La préfectorale traine les pieds

Mais il y a un deuxième motif de fâcherie : le rattachement de ce ministère de l'égalité des territoires à Matignon. Les préfets, par nature jacobins, protestent. Aussi bien Pierre René Lemas, actuel directeur de cabinet de Jean Pierre Bel et très probable secrétaire général de l'Elysée (il a beaucoup conseillé François Hollande) que Bernard Boucault, ex-directeur de cabinet de Daniel Vaillant, qui devrait retrouver de hautes responsabilités ont fait savoir leurs réticences. Des préfets nommés par Matignon ? Cela passe difficilement. Déjà François Mitterrand et Pierre Mauroy avaient voulu les supprimer et ils n'aimeraient pas que François Hollande suive la même pente. Le souci est que le corps préfectoral qui souvent s'illusionne de pouvoirs qu'il n'a pas vraiment, va très certainement perdre encore plus de son influence avec ce nouvel acte de la décentralisation et qu'il résiste. Ce sont eux qui demandent à ce que la réforme des territoires soit conduite par la place Beauvau, et les sénateurs (dont Yves Krattinger le conseiller de François Hollande sur le sujet) semblent suivre.

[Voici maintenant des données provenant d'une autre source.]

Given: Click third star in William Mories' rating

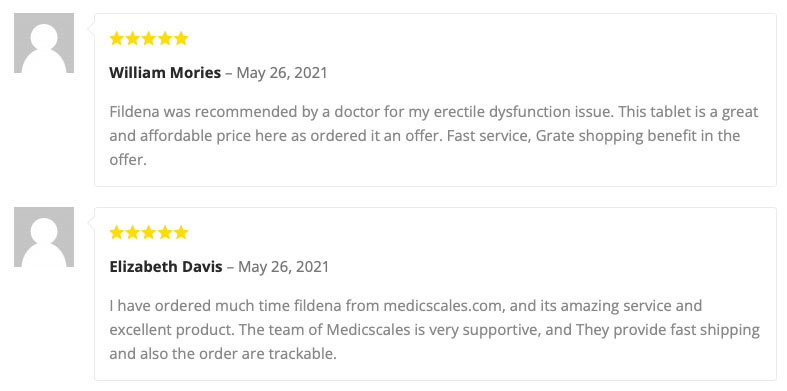Looking at the screenshot, I should tap(149, 38).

Hollande fera comme il l'a dit!

La résistance est d'autant plus forte que des socialistes plutôt «centralisateurs» comme Laurent Fabius ou Martine Aubry peuvent aussi peser. Le problème est  donc politique, comme le suggère un proche de François Hollande : « soit le Président dit « on fait comme on a dit » et à ce moment là on créera un grand ministère de l'Egalité des Territoires avec une super Datar et la DGCL. Soit il dit «on fait parce ce qu'on l'a dit » et à ce moment là, c'est le ministère de l'Intérieur. Connaissant François Hollande, je penche pour la première solution ».